I was royally pissed off about not being paid for the film I’d spent so much time and effort and money producing, but the subject matter had become near and dear to my heart – especially as I saw my own health improve – so I figured if this turned out to be a non-paying but passionate hobby, so be it.  I kept blogging.

After moving to Tennessee and eventually accepting that we’d never receive anything but excuses from our supposed distributors, we decided to start selling the DVD ourselves through the blog.  I added a DVD purchase page, then took Chareva and the girls to Kentucky for a two-day vacation touring some caves.  I came home to find I had $400 worth of orders to process – the first time Fat Head had actually put money in my bank account instead of draining it.

The big turnaround, of course, was because of Netflix.  While still trying to figure out how the hell my supposed distributors were losing money with an apparently popular film, I sent a DVD to Gravitas, a digital distributor.  The president of the company sent me a polite email telling he doesn’t take on first-time filmmakers with no track record.  Nonetheless, I occasionally sent him links to positive reviews and media interviews that were available online.  A year or so after I’d first sent him the DVD, he called and said I’d finally persuaded him to watch Fat Head, and he happened to like it.  So he was willing to break his rule about first-time filmmakers, but only by putting Fat Head on Hulu to test the waters.

He called again a few weeks later.

“Are you aware that Fat Head is currently ranked number one in the documentary category on Hulu?”

“No, I don’t have any idea how to check Hulu rankings.  Wow.”

“So I guess you’re also not aware it’s currently the third-most watched film in any category?”

“Uh … no.”

“I’m glad I broke my rule.”

He told me he was moving on to Netflix, which, based on the Hulu rankings, was offering a pretty good license fee for a two-year run.  I figured our DVD sales would taper off once people could watch Fat Head for free on Netflix, but what the heck, the Netflix royalties would more than make up for the lost DVD sales.

So Fat Head started showing on Netflix and our DVD sales quintupled the next week.  We still receive orders almost every day.  Heh-heh-heh … turn out people see a film they like on Netflix or Amazon Instant Play or iTunes and then decide to go buy a copy.  Go figure.  I don’t know how many people watched Fat Head on Netflix, but more than 225,000 of them took the time to rate it.

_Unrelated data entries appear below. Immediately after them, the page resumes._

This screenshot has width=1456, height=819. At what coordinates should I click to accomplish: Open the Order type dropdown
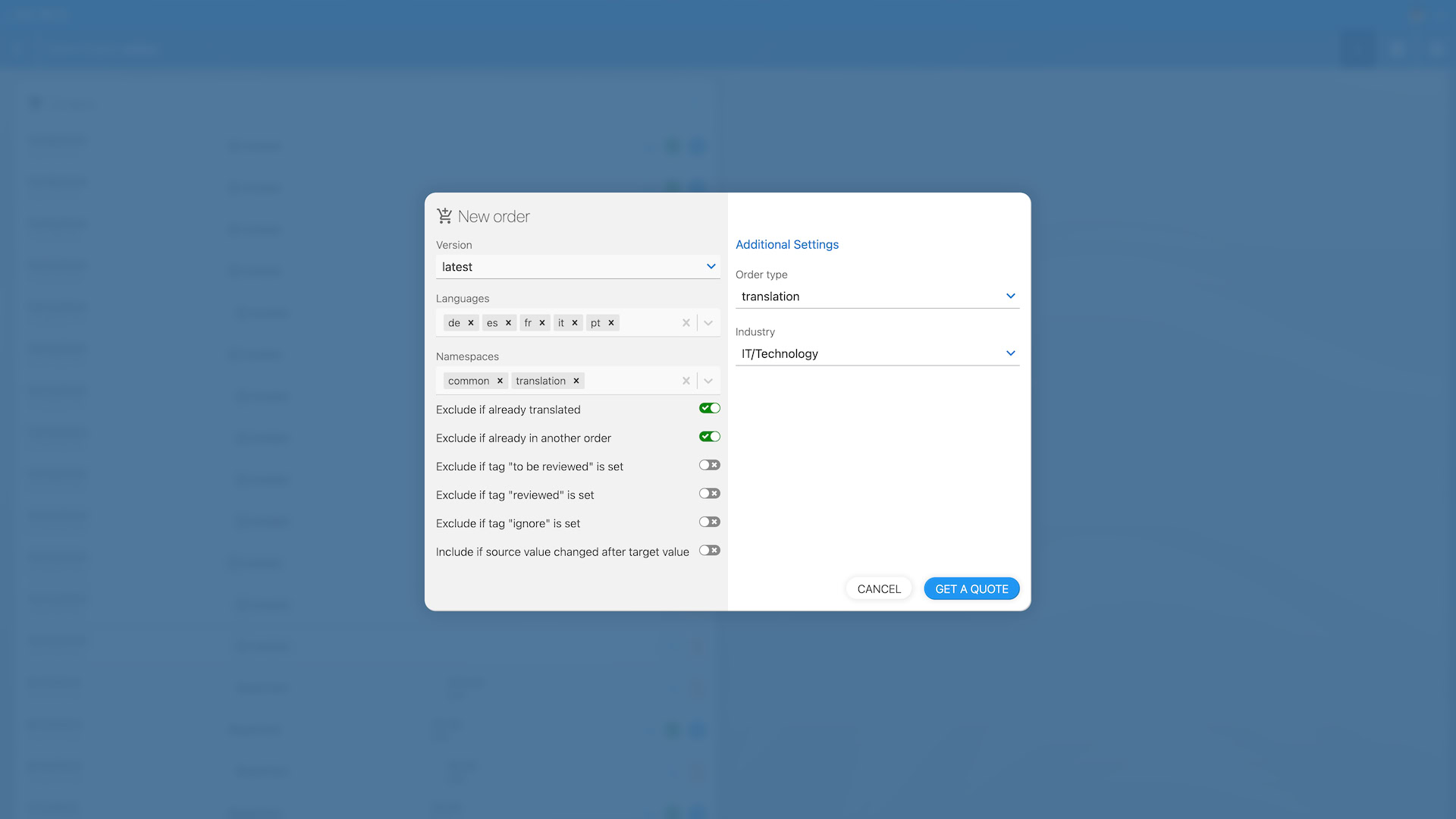pyautogui.click(x=877, y=297)
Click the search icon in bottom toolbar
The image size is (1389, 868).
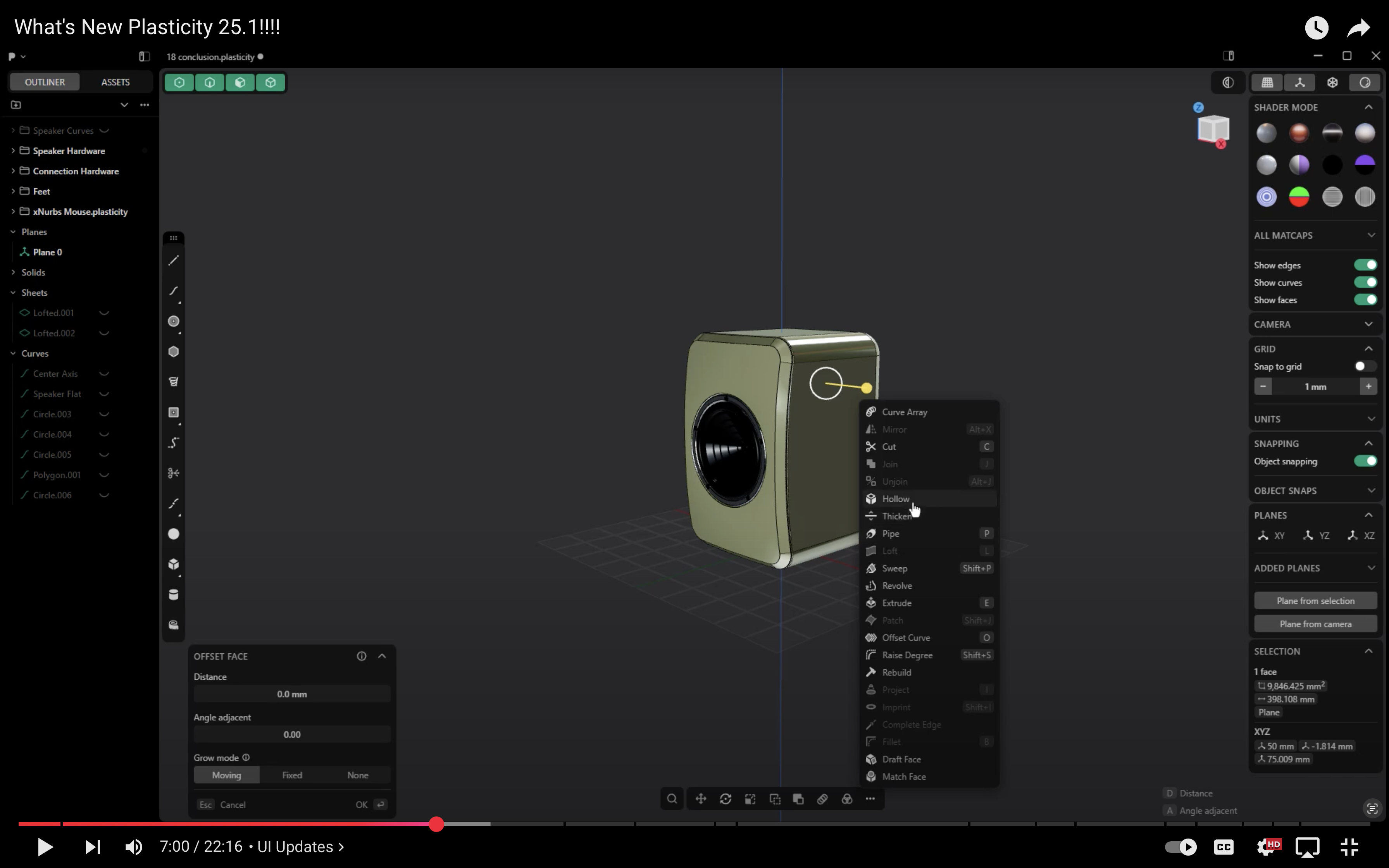click(672, 799)

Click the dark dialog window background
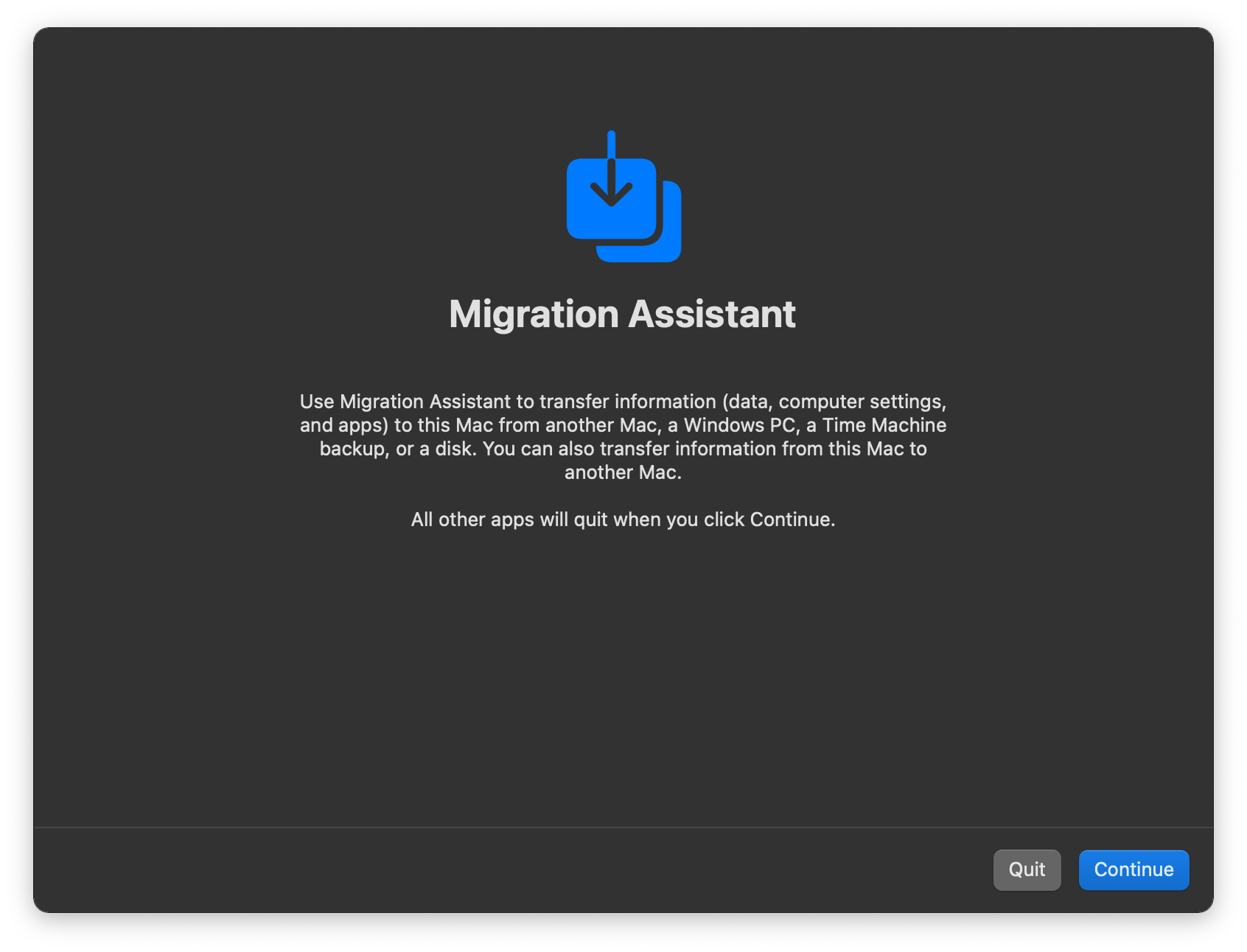[221, 626]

I eventually got away from the crooked foreign distributor – who refused to relinquish the rights despite those mysterious losses – by creating the Director’s Cut version and signing the foreign distribution over to Gravitas – honest people who send a nice royalty check every quarter.  (As the president of the company told me, film distributors are like trial lawyers – it’s that darned 90% who give the rest a bad name.)  Mere years after throwing a combination premiere party / 50th birthday party in Burbank to celebrate putting Fat Head in the can, I finally knew it wasn’t going to be a financial loser.

Whew.

The film itself took me on a financial and emotional roller-coaster ride for a few years.  But the blog has never been anything but a positive for me – even when I hear from angry vegetrollians in the comments section.  (Heck, that’s like shooting fish in a barrel.)  I enjoy writing posts, but it’s the ongoing conversations in comments that make it fun.  We have some very intelligent and well-informed participants here and in the Fat Head group on Facebook, and I learn more from them than they learn from me.

So five years (and one week) after my first blog post, I just want to say thanks.  Sorry I forgot our anniversary, and I don’t have time to run out and buy a card, but I know you won’t hold it against me.